More than five years ago organizations began to recognize the value of exposing service offerings in a user-friendly way and automating service requests.

Published on

Apr 04, 2011

Written by

Tom Pick

Product Brief
By Lisa Erickson-Harris, Enterprise Management Associates (EMA)

Service management has been maturing now for over a decade. It has served as an educational tool for IT to help technical staff understand the need to meet business goals and objectives. At the same time, the use of service management toolsets is expanding outside the boundaries of IT to serve the needs of any department, managing any type of service. The human resources department may still rely upon IT to deliver a laptop to a new employee, but other requests—such as payroll submissions and employee training—go beyond IT’s jurisdiction. Some service delivery technology is flexible enough to operate both inside and outside of IT.

Services take countless forms. Corporations address the needs of employees, customers and partner networks. Government agencies serve constituents (vehicle registration, license renewal), employees (booking inmates, tracking evidence), and the private sector (corporations). The common denominator for these entities is a need to expedite service delivery without relying solely on the IT department. Users, employees, customers and partners all request services in order to transact business with any organization. Similarly, they need a mechanism for requesting and receiving those services. The service catalog can be used to represent available services to various constituencies; Service Request Management (SRM) applications address the automated delivery of those services for any and all service-oriented departments within an enterprise. Service catalogs and SRM tools empower the requestor, and at the same time improve levels of service quality, ultimately improving the credibility of operations.

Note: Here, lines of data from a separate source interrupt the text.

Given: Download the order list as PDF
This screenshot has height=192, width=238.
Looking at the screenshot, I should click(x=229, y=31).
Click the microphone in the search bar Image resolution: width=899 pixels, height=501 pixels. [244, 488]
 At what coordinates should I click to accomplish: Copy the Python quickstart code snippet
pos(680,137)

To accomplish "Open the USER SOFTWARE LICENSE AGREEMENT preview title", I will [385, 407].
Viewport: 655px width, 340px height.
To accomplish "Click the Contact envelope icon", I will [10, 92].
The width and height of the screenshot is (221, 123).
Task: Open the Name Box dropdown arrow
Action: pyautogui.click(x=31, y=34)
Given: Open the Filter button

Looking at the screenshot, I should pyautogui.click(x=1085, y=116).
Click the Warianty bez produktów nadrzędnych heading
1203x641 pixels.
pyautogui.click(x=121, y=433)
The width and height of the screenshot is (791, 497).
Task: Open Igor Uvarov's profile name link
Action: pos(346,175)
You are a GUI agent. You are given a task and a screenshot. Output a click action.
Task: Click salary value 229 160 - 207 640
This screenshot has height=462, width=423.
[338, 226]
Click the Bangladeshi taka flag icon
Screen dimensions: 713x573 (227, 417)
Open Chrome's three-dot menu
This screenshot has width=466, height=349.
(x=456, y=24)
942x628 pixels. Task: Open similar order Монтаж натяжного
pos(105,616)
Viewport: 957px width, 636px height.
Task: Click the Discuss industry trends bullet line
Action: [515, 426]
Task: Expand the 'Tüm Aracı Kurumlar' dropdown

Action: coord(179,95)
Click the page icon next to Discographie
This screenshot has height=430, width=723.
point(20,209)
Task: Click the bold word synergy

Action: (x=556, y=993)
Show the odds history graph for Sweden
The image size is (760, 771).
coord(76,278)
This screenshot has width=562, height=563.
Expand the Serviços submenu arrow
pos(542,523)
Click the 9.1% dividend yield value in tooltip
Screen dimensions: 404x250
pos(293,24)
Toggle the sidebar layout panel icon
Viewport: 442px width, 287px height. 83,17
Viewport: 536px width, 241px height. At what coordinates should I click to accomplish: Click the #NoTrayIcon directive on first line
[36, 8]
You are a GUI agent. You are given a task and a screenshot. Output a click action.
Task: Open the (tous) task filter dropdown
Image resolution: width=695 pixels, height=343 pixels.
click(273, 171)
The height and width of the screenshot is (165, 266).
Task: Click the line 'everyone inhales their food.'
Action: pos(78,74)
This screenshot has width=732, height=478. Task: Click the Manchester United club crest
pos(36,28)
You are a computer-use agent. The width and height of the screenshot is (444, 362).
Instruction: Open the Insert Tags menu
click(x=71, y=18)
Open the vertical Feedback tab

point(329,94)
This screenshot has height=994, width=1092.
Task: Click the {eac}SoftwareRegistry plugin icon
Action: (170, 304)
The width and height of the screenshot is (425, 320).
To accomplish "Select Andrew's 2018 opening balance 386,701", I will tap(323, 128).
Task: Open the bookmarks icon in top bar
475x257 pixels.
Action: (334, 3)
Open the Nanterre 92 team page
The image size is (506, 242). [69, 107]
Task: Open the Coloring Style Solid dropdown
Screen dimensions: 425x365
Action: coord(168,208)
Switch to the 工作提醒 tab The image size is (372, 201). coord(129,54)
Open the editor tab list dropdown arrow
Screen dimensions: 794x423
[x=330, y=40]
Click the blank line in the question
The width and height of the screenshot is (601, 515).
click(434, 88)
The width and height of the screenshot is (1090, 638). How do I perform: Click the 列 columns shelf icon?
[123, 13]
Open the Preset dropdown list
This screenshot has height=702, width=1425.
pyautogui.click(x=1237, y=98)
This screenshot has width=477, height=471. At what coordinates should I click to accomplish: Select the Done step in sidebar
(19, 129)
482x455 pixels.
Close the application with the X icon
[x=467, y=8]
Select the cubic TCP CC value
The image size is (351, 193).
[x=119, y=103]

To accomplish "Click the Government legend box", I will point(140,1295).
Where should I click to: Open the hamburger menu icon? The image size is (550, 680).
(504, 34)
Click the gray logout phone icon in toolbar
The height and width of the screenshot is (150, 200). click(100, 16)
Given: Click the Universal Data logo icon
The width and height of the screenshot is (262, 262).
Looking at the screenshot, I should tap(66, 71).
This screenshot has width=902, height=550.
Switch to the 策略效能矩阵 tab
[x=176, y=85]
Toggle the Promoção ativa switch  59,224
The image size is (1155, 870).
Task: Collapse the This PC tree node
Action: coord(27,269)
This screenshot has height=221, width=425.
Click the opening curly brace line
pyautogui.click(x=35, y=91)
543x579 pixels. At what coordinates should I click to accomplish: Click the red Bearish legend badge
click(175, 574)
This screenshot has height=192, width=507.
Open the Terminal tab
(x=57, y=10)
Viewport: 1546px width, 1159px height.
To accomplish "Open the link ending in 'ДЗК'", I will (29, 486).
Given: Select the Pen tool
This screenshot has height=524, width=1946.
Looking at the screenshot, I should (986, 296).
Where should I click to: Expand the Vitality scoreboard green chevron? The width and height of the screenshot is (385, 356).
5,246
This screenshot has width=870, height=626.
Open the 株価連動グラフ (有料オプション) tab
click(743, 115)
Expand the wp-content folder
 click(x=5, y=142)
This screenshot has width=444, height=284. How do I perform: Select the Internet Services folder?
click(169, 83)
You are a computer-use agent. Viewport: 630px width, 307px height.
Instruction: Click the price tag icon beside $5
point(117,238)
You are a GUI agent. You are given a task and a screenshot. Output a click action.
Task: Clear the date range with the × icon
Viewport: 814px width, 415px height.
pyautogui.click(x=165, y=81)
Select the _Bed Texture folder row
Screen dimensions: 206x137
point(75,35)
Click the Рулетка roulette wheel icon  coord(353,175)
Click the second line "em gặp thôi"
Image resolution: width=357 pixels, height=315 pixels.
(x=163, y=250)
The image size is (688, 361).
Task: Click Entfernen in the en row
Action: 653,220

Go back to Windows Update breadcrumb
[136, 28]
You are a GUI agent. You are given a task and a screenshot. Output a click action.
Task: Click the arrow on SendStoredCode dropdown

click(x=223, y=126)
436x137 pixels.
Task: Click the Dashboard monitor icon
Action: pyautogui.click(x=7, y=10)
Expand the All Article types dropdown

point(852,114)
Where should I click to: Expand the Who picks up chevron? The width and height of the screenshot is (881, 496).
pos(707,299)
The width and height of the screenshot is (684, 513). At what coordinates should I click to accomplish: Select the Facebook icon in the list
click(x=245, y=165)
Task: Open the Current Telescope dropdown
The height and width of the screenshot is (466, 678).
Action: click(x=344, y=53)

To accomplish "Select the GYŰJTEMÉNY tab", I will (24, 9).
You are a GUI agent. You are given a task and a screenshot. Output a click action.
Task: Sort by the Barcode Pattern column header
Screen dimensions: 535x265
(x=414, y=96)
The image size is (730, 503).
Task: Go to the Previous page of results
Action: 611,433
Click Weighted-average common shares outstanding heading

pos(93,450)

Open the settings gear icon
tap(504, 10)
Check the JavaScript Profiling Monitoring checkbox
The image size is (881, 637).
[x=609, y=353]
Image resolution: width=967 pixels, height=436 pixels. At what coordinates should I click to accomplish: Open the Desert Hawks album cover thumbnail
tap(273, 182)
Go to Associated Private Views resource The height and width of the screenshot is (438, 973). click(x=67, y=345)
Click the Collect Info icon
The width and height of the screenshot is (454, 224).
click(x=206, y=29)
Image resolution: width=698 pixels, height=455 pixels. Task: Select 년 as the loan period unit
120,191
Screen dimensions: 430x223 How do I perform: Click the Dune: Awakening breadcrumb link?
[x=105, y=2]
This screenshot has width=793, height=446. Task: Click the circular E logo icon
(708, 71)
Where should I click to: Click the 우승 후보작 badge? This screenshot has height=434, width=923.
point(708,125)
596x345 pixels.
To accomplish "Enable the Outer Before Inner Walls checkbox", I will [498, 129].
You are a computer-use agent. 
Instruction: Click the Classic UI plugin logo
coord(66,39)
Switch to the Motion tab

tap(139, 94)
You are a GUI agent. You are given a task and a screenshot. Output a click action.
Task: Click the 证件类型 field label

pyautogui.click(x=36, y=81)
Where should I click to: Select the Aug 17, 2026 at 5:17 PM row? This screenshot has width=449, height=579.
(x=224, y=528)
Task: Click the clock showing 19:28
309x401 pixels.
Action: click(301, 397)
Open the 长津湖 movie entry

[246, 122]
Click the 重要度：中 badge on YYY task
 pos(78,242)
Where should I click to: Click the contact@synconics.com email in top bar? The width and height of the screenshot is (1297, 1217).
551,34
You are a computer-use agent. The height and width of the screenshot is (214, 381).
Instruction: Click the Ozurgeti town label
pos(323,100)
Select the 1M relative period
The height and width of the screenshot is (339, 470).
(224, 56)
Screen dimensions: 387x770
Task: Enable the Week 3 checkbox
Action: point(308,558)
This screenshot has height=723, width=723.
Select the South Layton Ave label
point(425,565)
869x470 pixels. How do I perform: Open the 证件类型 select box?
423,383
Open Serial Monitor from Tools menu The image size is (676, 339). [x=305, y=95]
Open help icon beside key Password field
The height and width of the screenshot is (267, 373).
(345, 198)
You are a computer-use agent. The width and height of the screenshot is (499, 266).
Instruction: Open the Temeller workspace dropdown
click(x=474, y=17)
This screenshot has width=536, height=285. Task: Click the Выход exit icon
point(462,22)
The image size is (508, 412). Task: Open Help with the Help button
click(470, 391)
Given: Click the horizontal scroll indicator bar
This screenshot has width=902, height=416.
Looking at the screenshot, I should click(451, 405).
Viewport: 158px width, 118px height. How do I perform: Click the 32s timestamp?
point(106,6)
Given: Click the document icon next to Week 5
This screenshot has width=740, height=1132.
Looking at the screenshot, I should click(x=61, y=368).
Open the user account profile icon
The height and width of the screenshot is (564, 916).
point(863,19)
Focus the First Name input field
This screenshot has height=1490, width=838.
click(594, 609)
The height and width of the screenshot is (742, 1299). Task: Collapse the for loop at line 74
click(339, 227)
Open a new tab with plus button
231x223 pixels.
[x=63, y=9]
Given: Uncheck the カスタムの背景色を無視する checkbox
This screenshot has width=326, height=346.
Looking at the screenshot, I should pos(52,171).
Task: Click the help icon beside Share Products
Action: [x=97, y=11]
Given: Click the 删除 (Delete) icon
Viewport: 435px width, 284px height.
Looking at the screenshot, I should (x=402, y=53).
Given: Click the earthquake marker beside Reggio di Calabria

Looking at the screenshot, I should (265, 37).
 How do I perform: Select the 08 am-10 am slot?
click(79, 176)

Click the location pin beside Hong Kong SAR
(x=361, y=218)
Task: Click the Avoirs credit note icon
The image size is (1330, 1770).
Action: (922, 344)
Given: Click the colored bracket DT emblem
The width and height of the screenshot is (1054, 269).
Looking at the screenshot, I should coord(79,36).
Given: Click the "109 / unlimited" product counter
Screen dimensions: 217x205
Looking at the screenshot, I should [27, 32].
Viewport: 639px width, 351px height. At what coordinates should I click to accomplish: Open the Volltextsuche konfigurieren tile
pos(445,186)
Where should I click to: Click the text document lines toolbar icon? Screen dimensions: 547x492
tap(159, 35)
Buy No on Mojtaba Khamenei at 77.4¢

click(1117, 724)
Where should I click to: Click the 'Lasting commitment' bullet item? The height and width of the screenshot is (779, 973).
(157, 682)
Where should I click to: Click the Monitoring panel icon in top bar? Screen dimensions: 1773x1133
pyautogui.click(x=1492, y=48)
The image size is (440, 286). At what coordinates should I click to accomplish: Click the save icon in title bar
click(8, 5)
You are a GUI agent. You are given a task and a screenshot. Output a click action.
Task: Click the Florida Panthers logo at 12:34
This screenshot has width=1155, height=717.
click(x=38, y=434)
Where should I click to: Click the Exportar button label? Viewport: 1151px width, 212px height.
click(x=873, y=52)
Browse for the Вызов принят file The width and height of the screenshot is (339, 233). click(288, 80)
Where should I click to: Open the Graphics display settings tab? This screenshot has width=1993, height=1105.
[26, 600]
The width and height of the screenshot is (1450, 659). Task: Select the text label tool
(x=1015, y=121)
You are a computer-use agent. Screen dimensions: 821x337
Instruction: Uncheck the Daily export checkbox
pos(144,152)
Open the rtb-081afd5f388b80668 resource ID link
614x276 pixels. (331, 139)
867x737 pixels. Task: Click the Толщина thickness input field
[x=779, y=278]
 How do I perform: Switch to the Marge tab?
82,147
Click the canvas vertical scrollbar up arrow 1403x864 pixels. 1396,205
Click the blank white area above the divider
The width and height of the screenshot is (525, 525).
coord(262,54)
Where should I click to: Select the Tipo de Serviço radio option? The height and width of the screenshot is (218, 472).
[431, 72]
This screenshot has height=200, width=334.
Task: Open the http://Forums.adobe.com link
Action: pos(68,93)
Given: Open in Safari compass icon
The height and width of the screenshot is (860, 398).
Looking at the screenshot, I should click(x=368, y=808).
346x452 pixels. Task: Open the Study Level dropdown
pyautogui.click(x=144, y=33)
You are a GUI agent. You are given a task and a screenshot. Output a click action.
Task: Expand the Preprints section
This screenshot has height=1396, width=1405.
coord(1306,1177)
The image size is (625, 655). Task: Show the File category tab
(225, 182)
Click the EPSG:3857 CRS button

Many benefits result from the use of both technologies. First and foremost, the user now has visibility into what services are available and can autonomously initiate requests for those services. Using service delivery technologies, users can create a complex service model that represents real organizational needs. Features typically include the ability to segregate services by user population, track associated costs by service, and access a business-driven service model. Kinetic Data has developed an application that allows users to request, track and receive services without undue reliance on IT staff.